WORK ITEM:
Show every line below where "Task" appears.
── AVAILABLE DATA
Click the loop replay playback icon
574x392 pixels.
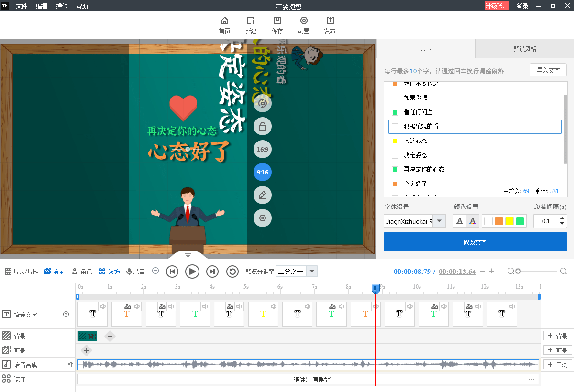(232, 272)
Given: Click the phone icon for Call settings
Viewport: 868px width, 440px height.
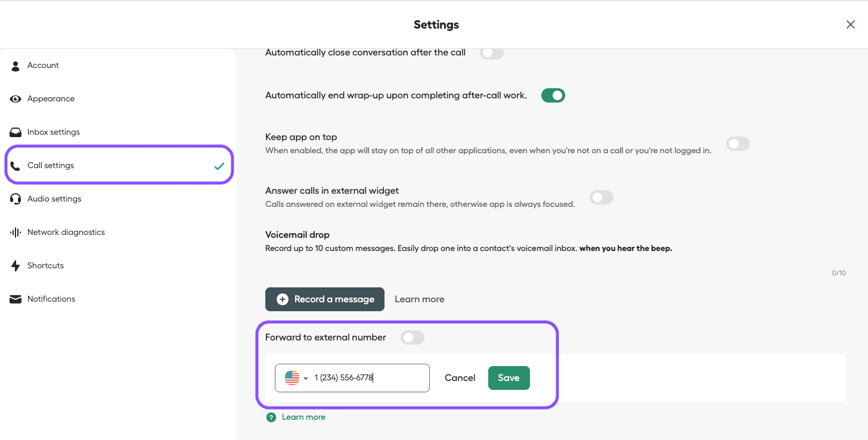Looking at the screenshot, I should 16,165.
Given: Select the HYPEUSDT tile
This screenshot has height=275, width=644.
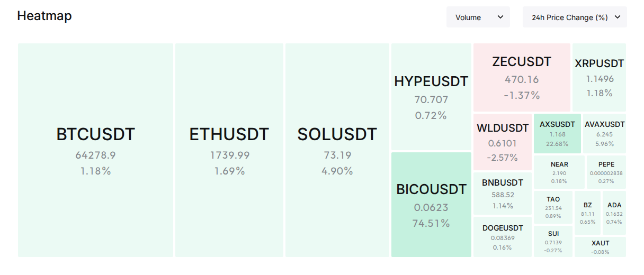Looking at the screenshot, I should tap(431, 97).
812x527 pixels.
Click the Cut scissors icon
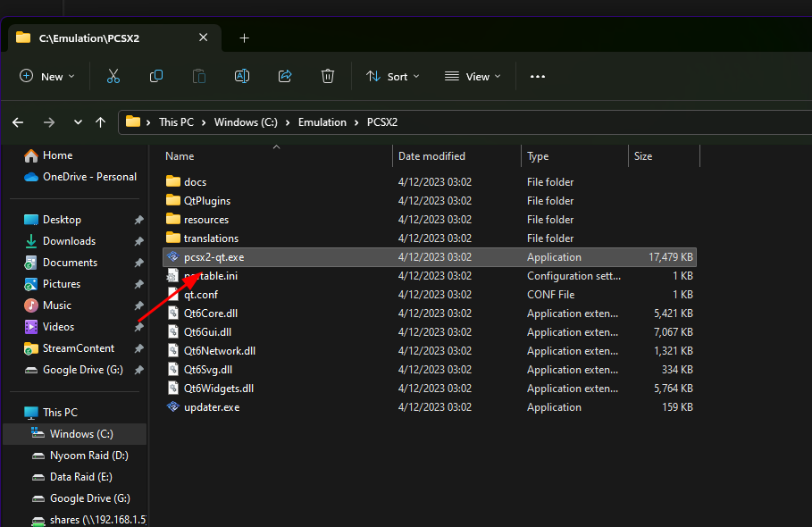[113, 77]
────
── AVAILABLE DATA
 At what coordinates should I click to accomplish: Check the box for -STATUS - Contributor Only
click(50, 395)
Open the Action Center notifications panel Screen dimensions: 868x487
────
── AVAILABLE DATA
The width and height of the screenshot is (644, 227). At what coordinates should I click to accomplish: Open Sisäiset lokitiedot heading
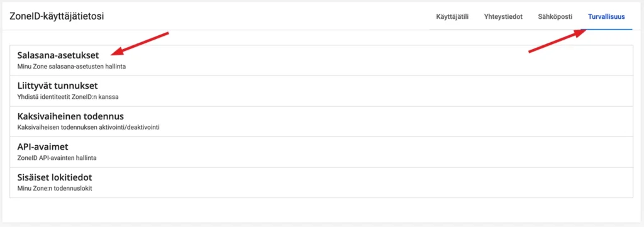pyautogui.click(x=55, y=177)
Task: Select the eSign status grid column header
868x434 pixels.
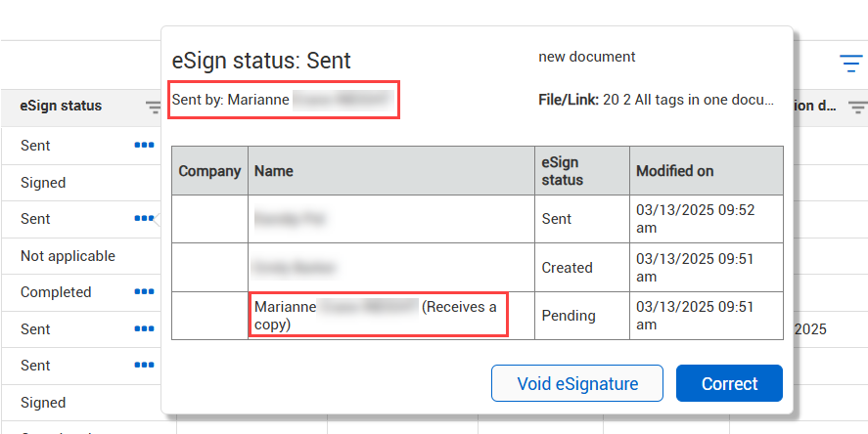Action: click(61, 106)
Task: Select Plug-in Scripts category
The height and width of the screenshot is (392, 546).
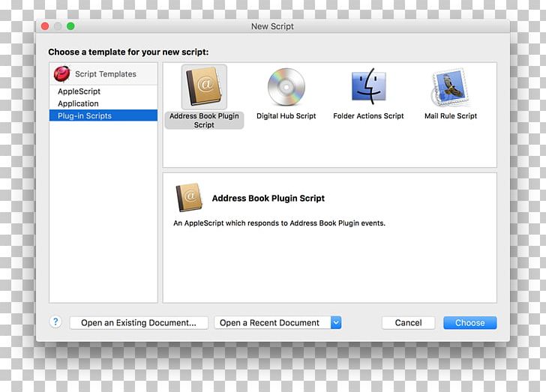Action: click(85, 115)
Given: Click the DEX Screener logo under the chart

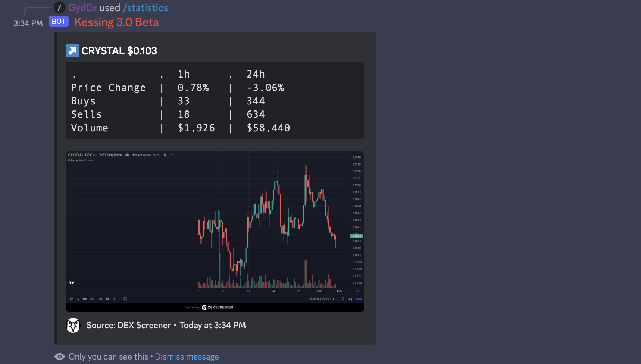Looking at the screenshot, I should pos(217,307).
────
ANSWER BELOW:
Task: Select the eSign status grid column header
Task: Select Plug-in Scripts category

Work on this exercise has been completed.